Schibsted ASA (SCH) , Published 30/05/2011 08:54:12

Since 2009, Schibsted Media Group has had an total return swap agreement with SEB Enskilda AS regarding the financial exposure to 17,751,236 shares, equal to 36.3% of the shares. The agreement has been prolonged with four months as of today, 30 May 2011.

 

The background for the transaction is the fact that Schibsted in June 2009 divested 36.3% of the shares and votes in Polaris Media to meet the condition set by the Norwegian Media Authority to establish Media Norge. As a consequence of the challenging condition in the stock market, Schibsted entered into an agreement implying financial exposure to a similar number of shares.
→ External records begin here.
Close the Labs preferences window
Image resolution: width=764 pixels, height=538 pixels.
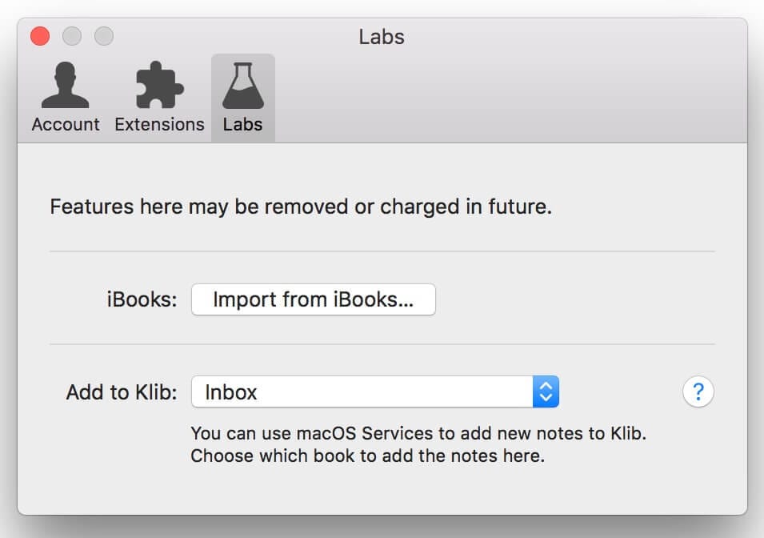coord(40,36)
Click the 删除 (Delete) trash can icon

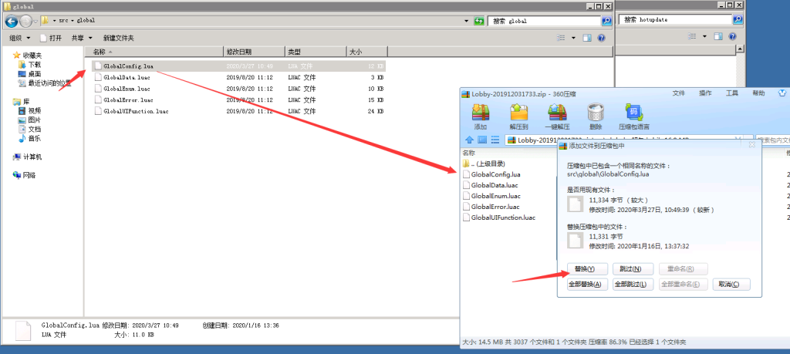[595, 115]
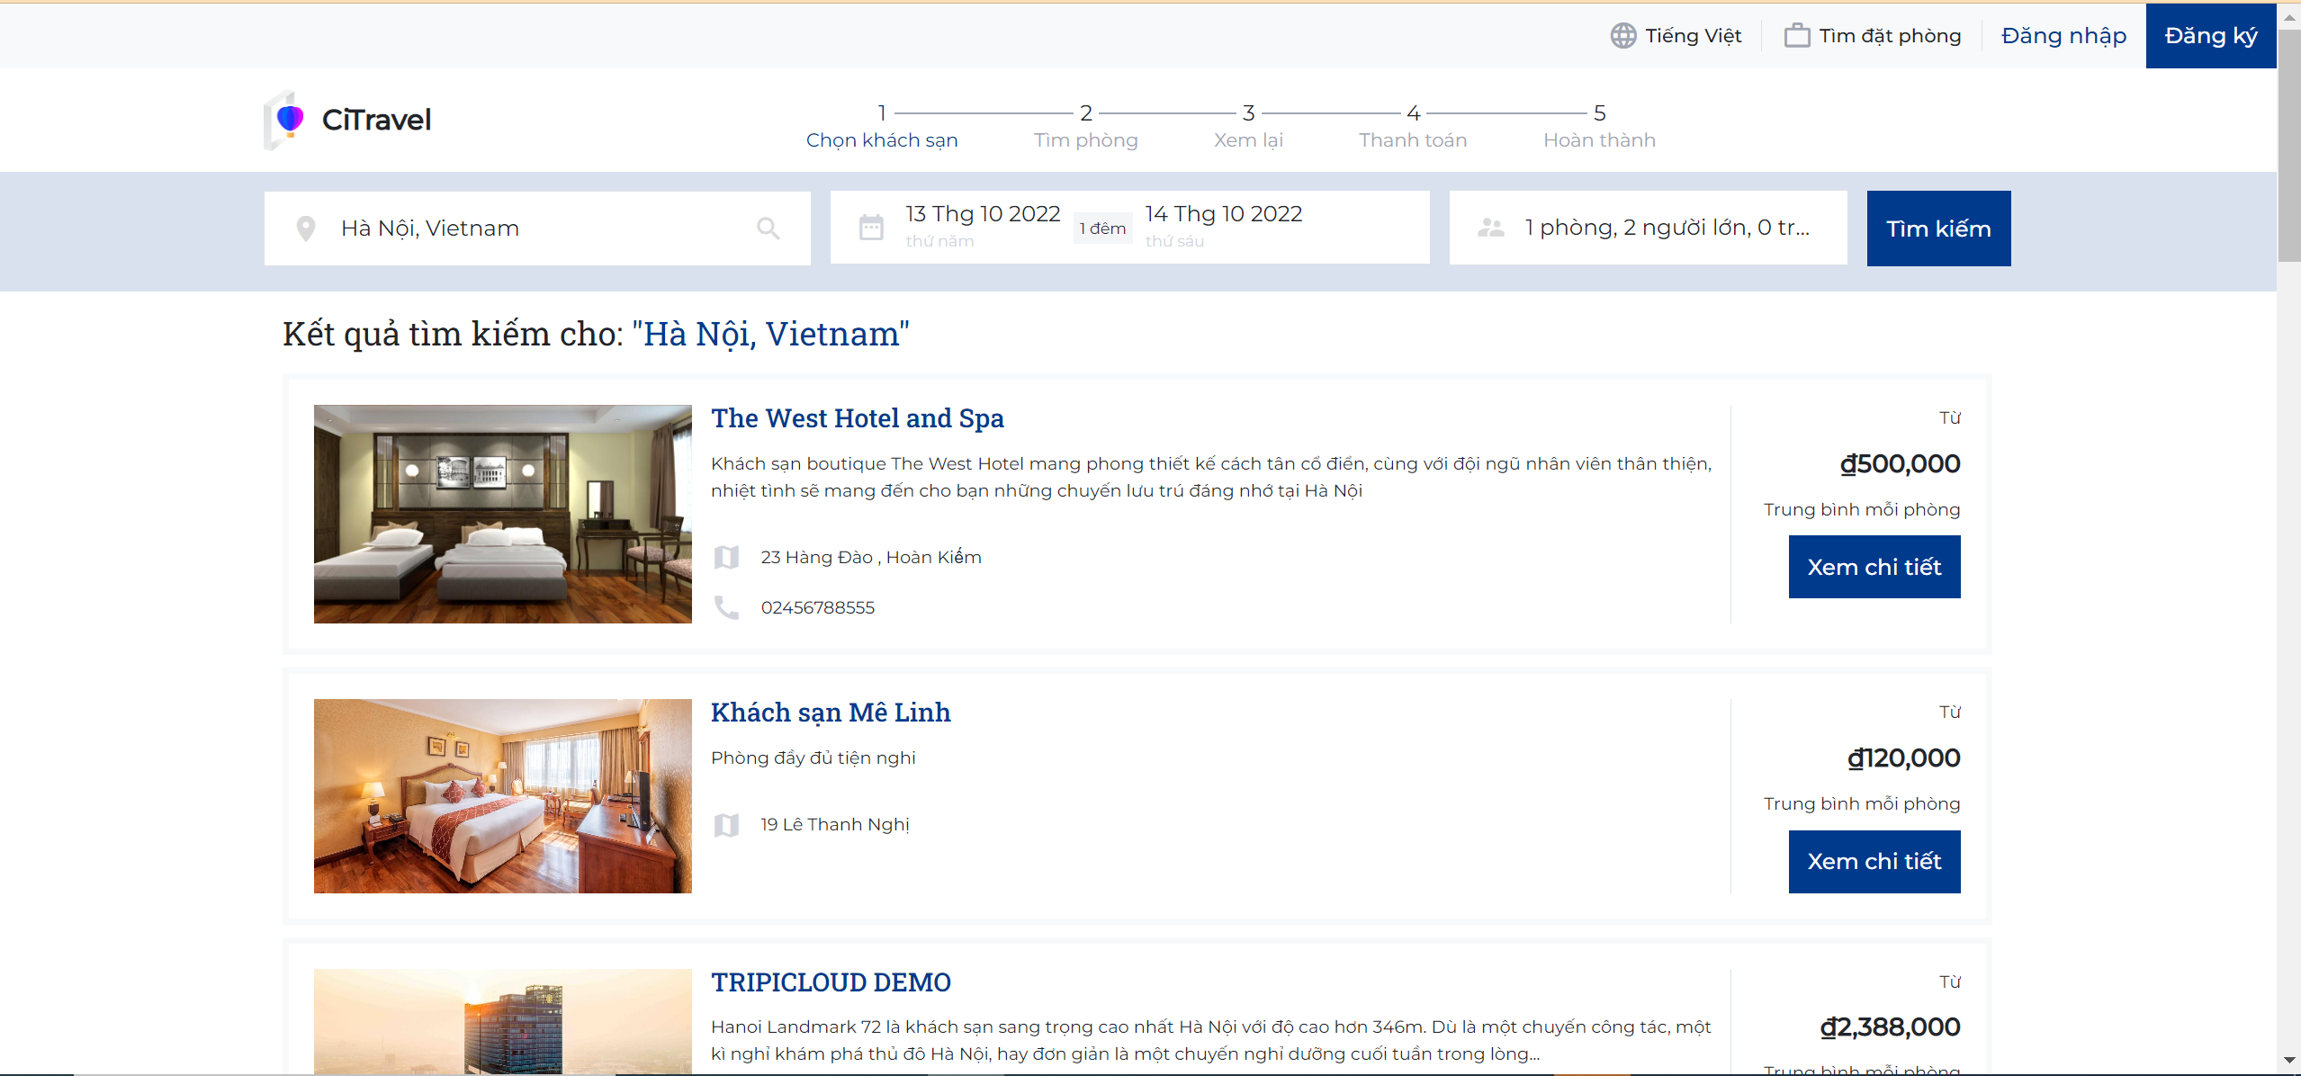Click the CiTravel balloon logo

[x=289, y=120]
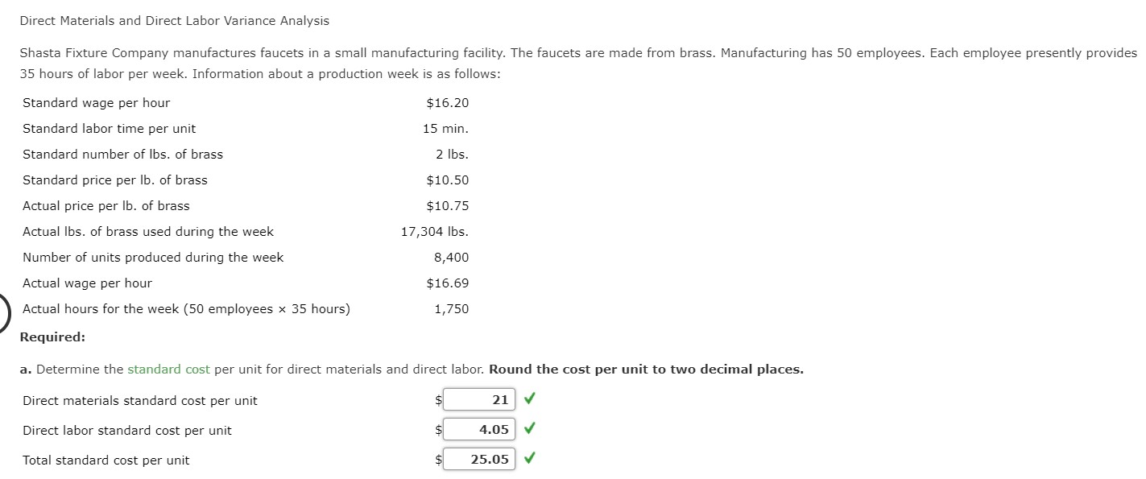Click the Standard wage per hour value $16.20
Viewport: 1146px width, 479px height.
tap(448, 102)
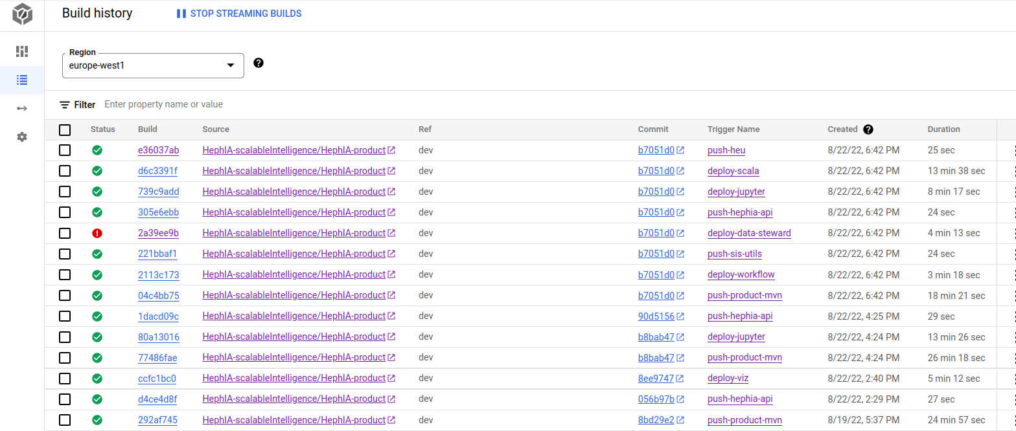The height and width of the screenshot is (431, 1016).
Task: Check the box for build e36037ab
Action: click(65, 150)
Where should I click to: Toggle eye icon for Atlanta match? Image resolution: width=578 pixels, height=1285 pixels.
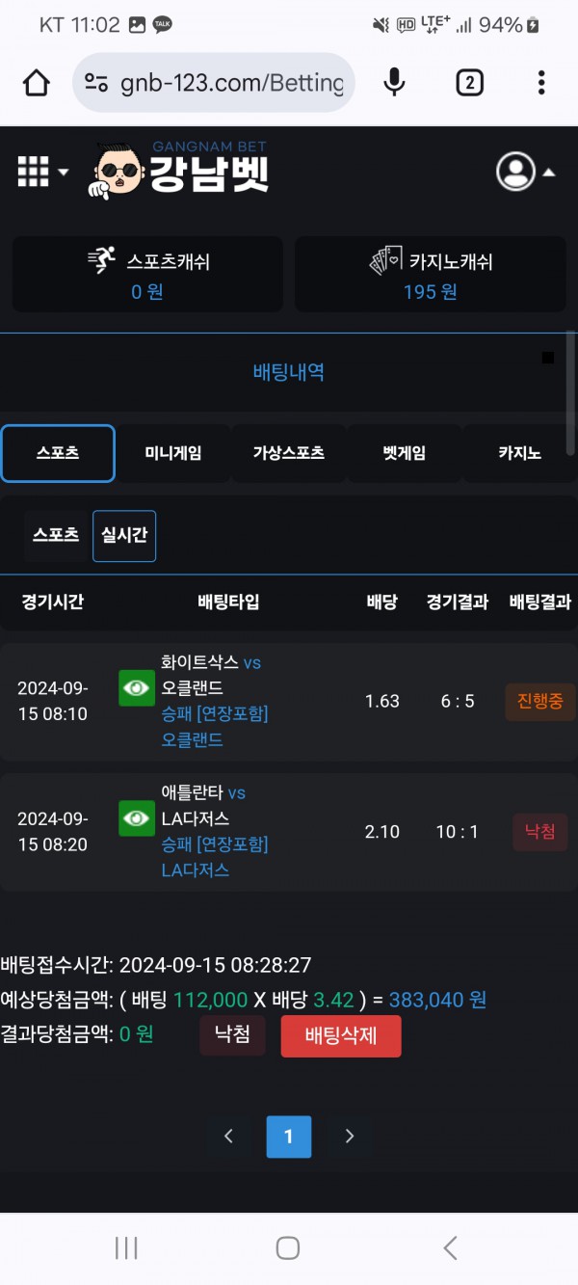coord(137,818)
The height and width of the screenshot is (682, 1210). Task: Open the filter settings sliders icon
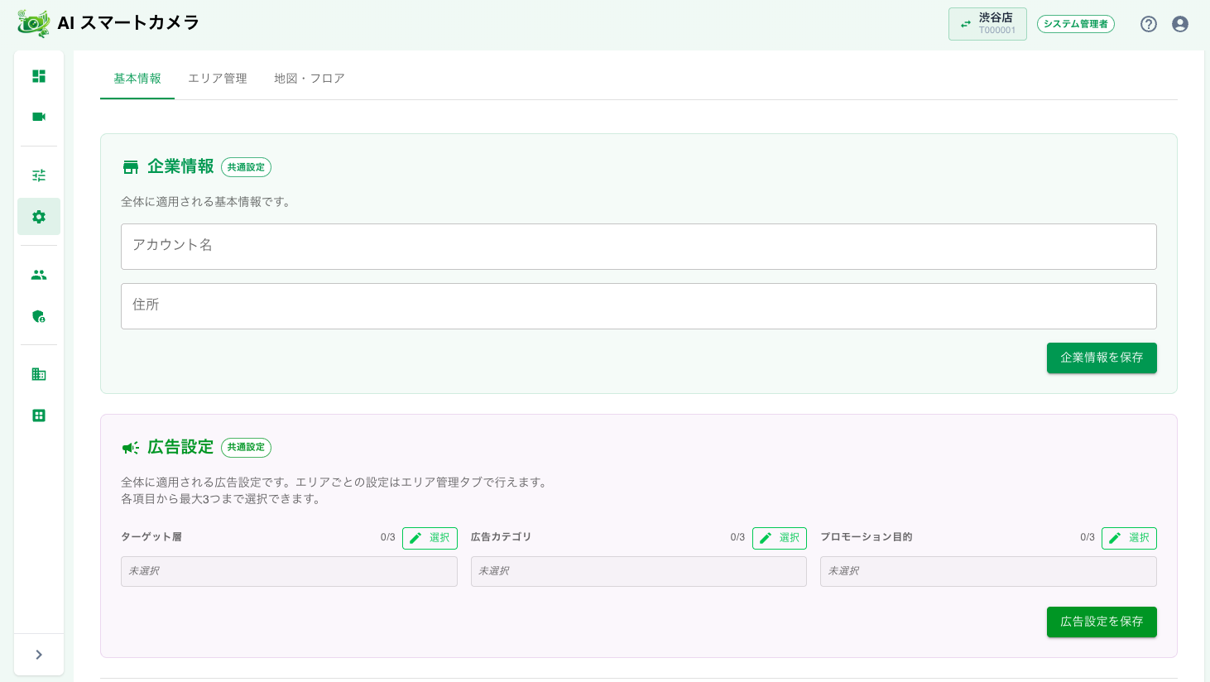[39, 175]
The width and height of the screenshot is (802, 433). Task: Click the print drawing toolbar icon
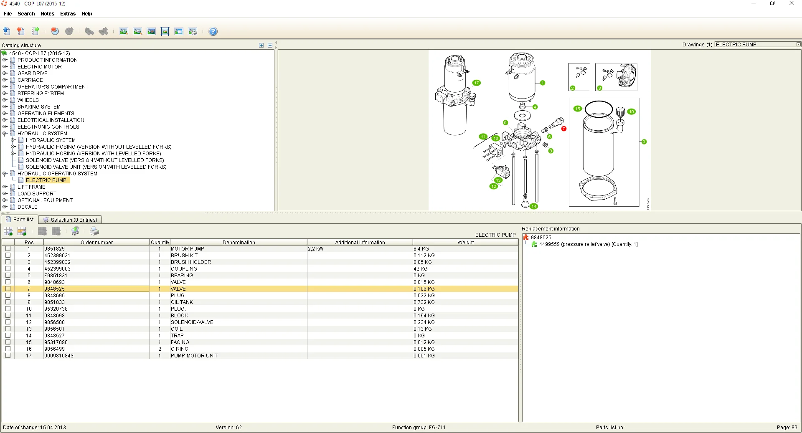point(193,32)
The agreement was approved by the Norwegian Media Authority.

 

– Schibsted Media Group has worked continuously with different alternatives how to terminate the total return swap, and it is necessary to spend some more time to end this process. On this background we have extended the total return swap with four months. Schibsted has engaged an advisor with a clear mandate, and is working to find a solution reducing our financial exposure rapidly. We are happy to have a constructive dialogue with the Norwegian Media Authority in this matter, CFO Trond Berger says.

 

Schibsted ASA owns 3,471,716 shares in Polaris Media ASA.

 

Schibsted is represented in the Board of Directors of Polaris Media.

 

Contact person:
Trond Berger, CFO. Mobile: +47 916 86 695

 

 

Oslo, 30 May 2011
SCHIBSTED ASA

 

Jo Christian Steigedal
VP Investor Relation

 

This information is subject of the disclosure requirements pursuant to section 5-12 of the Norwegian Securities Trading Act.